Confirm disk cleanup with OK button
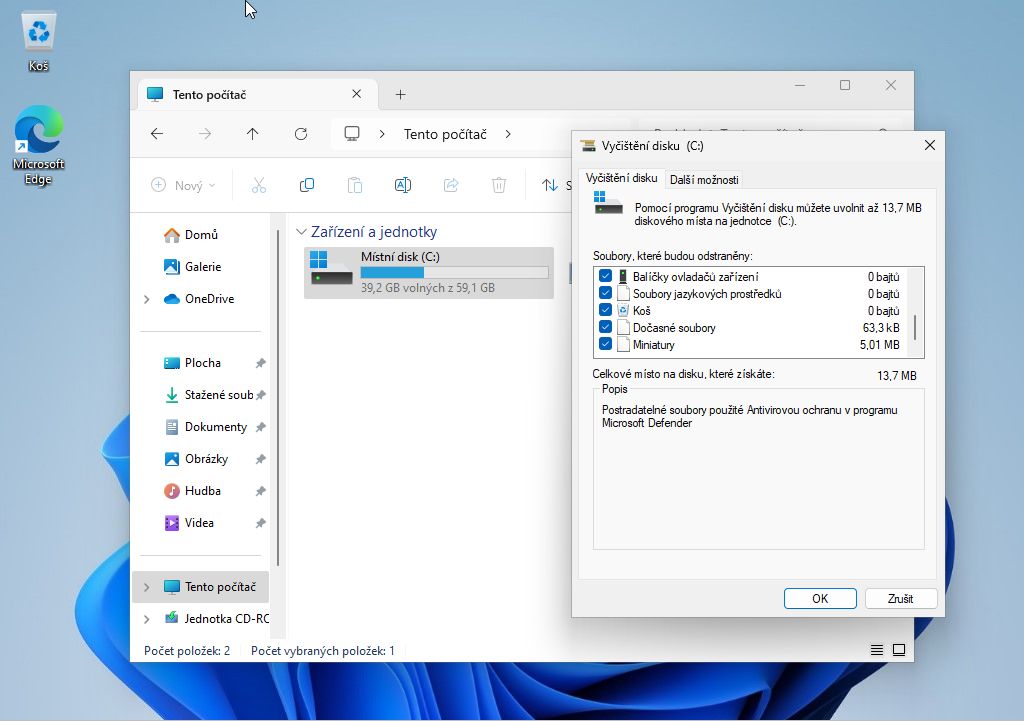The image size is (1024, 721). tap(820, 598)
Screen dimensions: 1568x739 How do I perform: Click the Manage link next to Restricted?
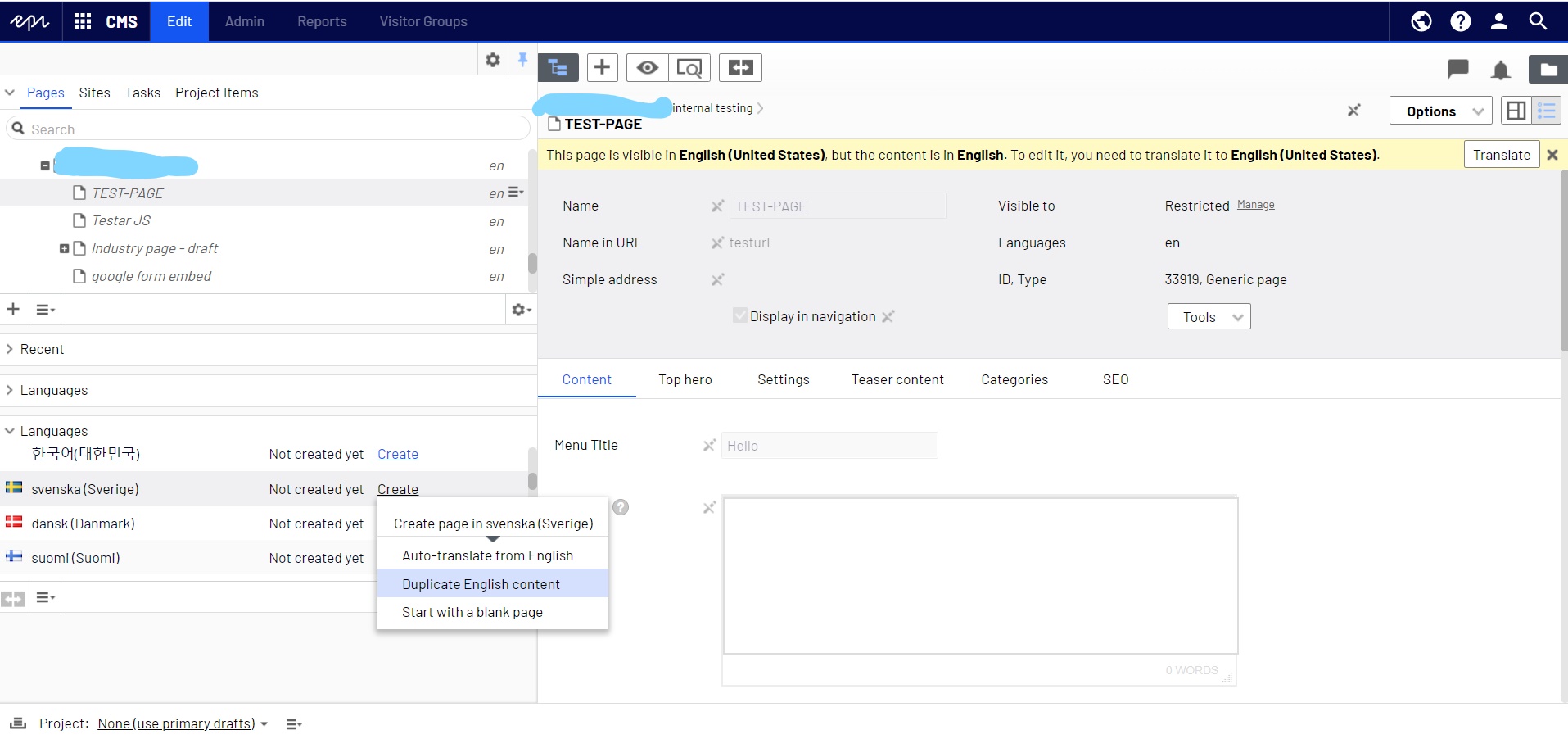coord(1255,205)
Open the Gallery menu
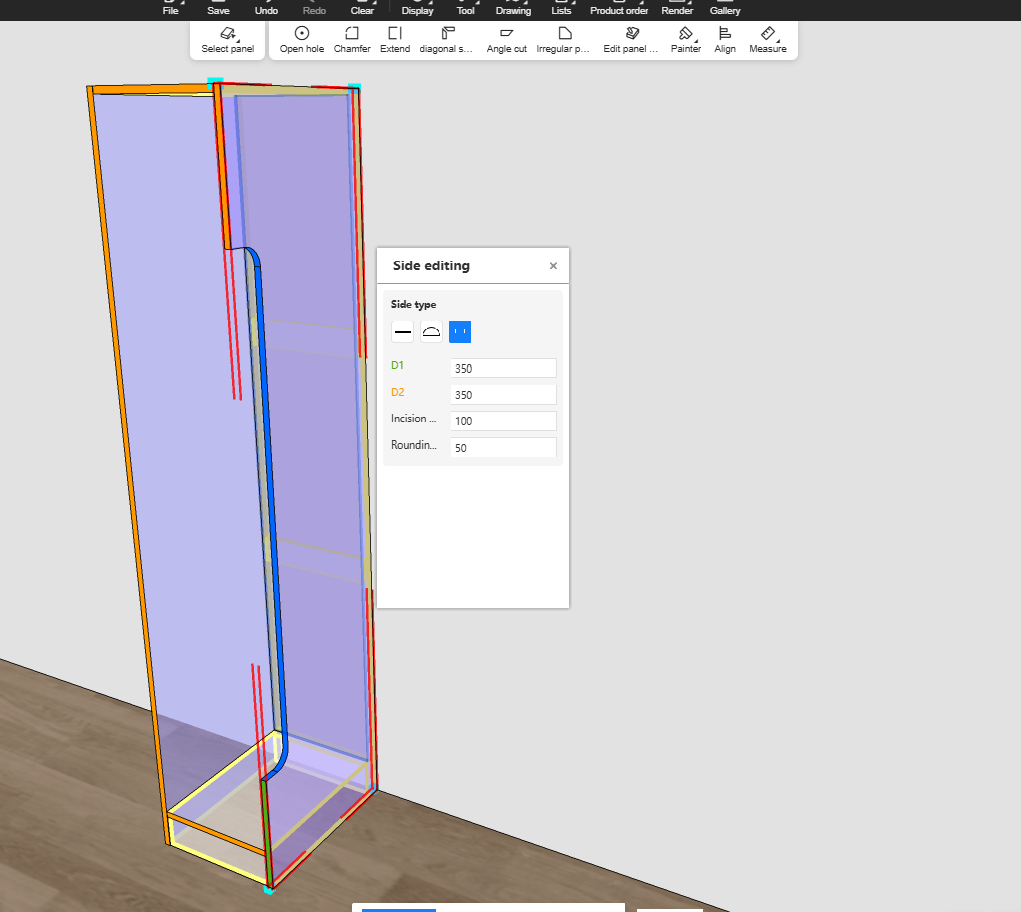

***

EXERCISE OBJECTIVE →
Please output all of the entries above exactly, but without any picture.

RESULT OF THE TASK →
Confirm disk cleanup with OK button
The image size is (1024, 721). tap(820, 598)
Screen dimensions: 1568x739 How do I perform: Click the Manage link next to Restricted?
coord(1255,205)
Open the Gallery menu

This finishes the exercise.